As Houghton and his team report in the Journal of Experimental Medicine [August 1999], the protein concerned is known as DPPIV (dipeptidyl peptidase IV). DPPIV normally sits on the surface of healthy skin pigment cells, but disappears from these melanocytes as soon as they become malignant.

Houghton's group found that, when human melanoma cells lacking DPPIV are genetically engineered to produce the protein again, they revert to more normal melanocyte behaviour; and, when injected into mice, these DPPIV-producing cells no longer cause tumours.

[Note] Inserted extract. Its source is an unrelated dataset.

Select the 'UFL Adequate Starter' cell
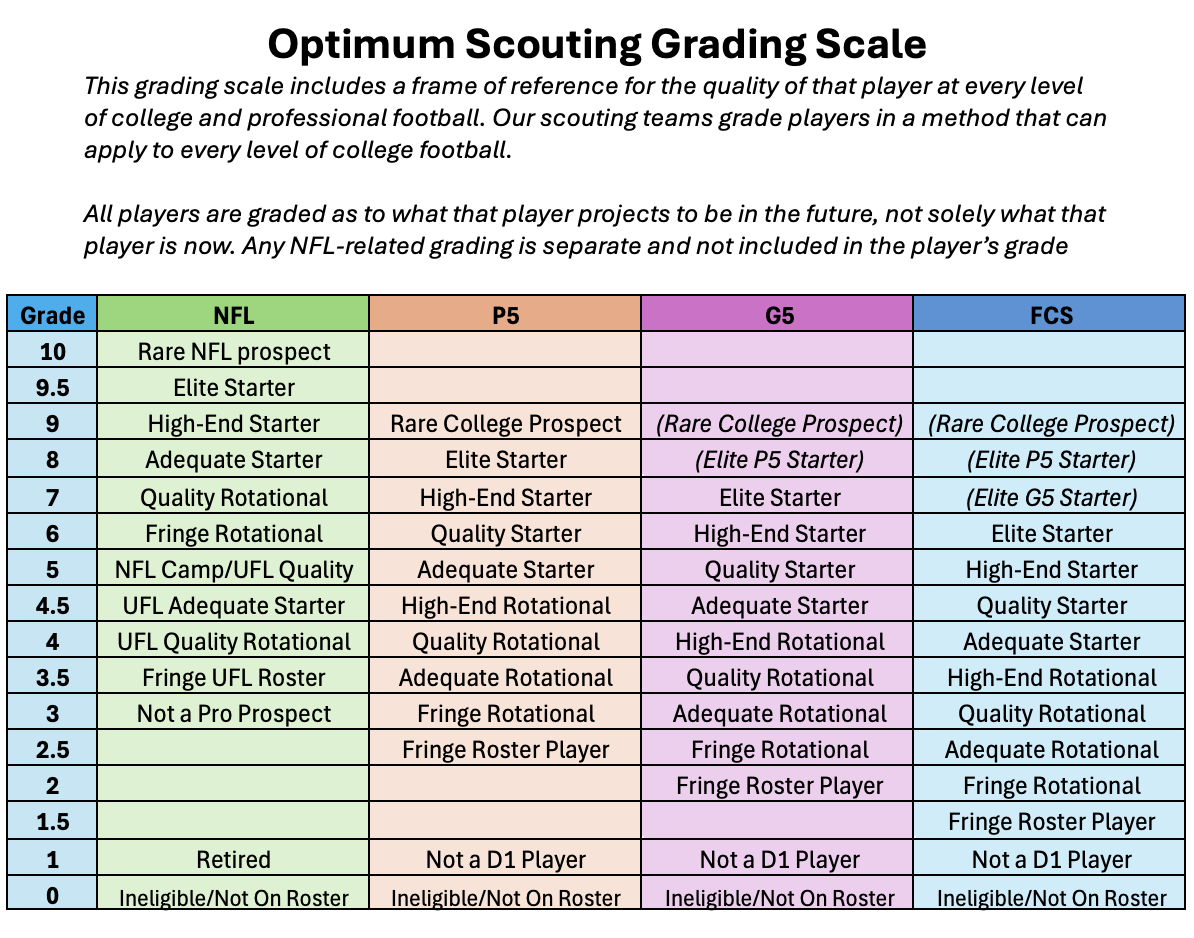1194x938 pixels. click(x=234, y=606)
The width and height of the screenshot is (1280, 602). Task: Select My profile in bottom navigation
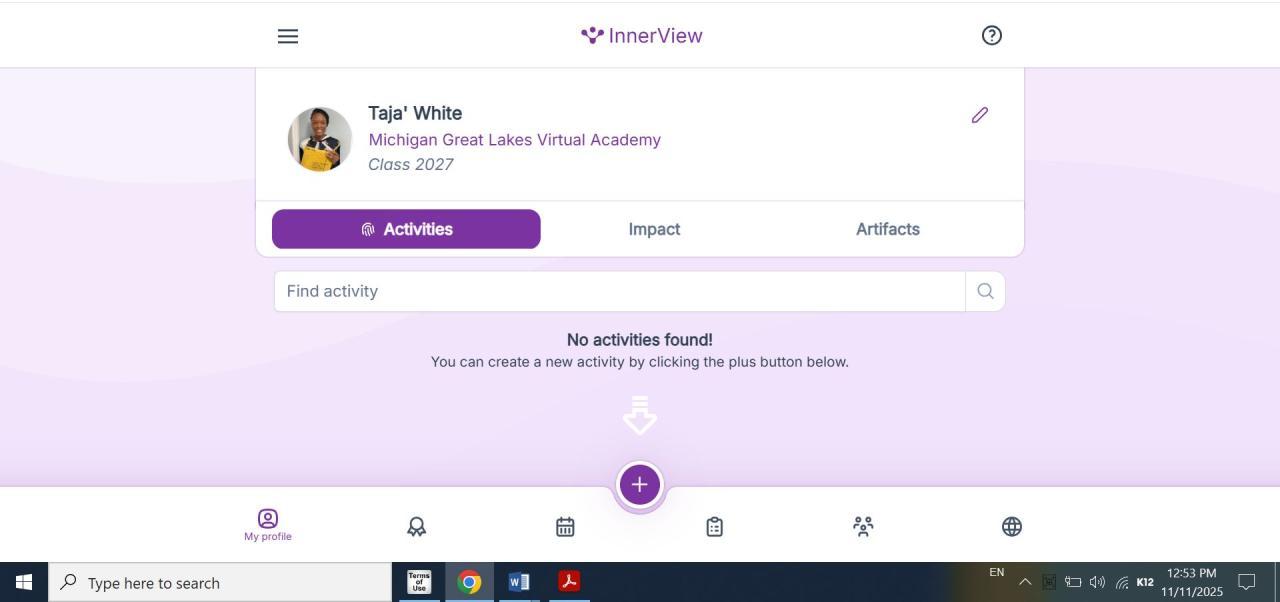point(268,525)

Cells undergo many changes in the proteins they make when they transform into cancer cells. Some of these alterations can make a cell produce something it doesn't normally produce; others can stop it producing one of its usual proteins. One of the tasks of the cancer biologist is to find out which of these changes genuinely contribute to malignancy and which are simply by-products of the process.

The change in DPPIV is of particular interest as it is thought to play a role in making melanoma cells able to survive and grow independently of the growth factors melanocytes usually need – the supply of which is strictly regulated by the body. This independent growth is one of the crucial stages in the development of a cancer cell, as it enables the cell to elude one of the main controls exerted by the body on unwanted cell multiplication.

When Houghton and his group investigated the 'cured' melanoma cells they found that, along with re-acquiring the ability to produce DPPIV, they had also re-acquired a reliance on growth factors.

DPPIV is a polymath of a protein. One of its functions is as a 'protease', a biological catalyst or enzyme that can break down other proteins. Hence, one explanation for why DPPIV is required for normal growth control is that it may limit cell multiplication by destroying growth factors as soon as they come into contact with a cell. If this is the case, it is easy to see why its loss has such catastrophic effects.

But cancer cells are never that simple. The researchers also found that, although DPPIV's protease activity was essential for the cells to lose their ability to form tumours, it was not needed to bring the cells back under growth factor control. The presence of DPPIV seemed to be enough

And this is where the melanoma cell starts to resemble a Russian doll, which when opened reveals yet another doll inside. For the loss of DPPIV that occurs in melanoma cells also leads to the disappearance of another cell-surface protease. When the DPPIV reappears, this other enzyme reappears as well; and this, Houghton speculates, may be what is actually keeping the growth factors in check.